Outages caused by severe weather cost the U.S. economy an average of $18 billion to $33 billion a year, according to a White House report released last summer. The hits come from lost output and wages, spoiled inventory, delayed production and damage to the electric grid. In 2012, when 8.5 million people lost power due to Superstorm Sandy, those costs rose to as high as $52 billion.

The report argues for the need to update the nation's electric grid: high-voltage transmission lines connected to power plants, local distribution systems, and power management and control systems. Seventy percent of these transmission lines and power transformers are more than 25 years old.

"Developing a smarter, more resilient electric grid is one step that can be taken now to ensure the welfare of the millions of current and future Americans who depend on the grid for reliable power," the report said.

What happened Wednesday in eastern Idaho was caused by complications at Rocky Mountain Power's Goshen Substation near Firth. At 5:11 a.m., the utility was required to interrupt service to some 49,000 Idaho customers because a circuit breaker at the substation was out of service this week for critical maintenance. The cold that barreled in Tuesday night created conditions that could have caused an even larger and longer outage.

As a result, the Balancing Authority  -- which controls the electric grid that serves power providers in the area through the Goshen Substation -- ordered power interrupted until the system's stability could be assured. This was a precautionary measure. There was no overload condition.

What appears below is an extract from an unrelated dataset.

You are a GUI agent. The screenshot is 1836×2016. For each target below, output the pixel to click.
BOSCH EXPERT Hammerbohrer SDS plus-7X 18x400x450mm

Idaho Falls Power customers experienced scattered outages between 7:45 a.m. and 11:45 a.m. At the peak of the outage, around 9:45 a.m., the authority had instructed Idaho Falls Power to shed 35 megawatts, almost 30 percent of the electricity being used city-wide at the time. About 3,500 customers were affected, but it was necessary to keep the system from crashing when Rocky Mountain Power attempted to restore its service.

Monday, December 2, 2013

Meet Trader Joe's German brother, Aldi

While many of us continue to hanker for Trader Joe's, I'm suddenly interested in the German-chain Aldi, which has stores in 32 states and a common origin filled with sturm und drang. This story on Slate is a fascinating read, even if you are not obsessed with Teutonic efficiency.

Going by the map on the company's Web site, it looks like it might be a while before Aldi's trucks begin rolling into Idaho. So far, the chain has not come west of the Mississippi, but any student of history can tell you what happens when Germans decide to cross a border and occupy territory. They like to mach schnell. Whatever happens, you read about it here first.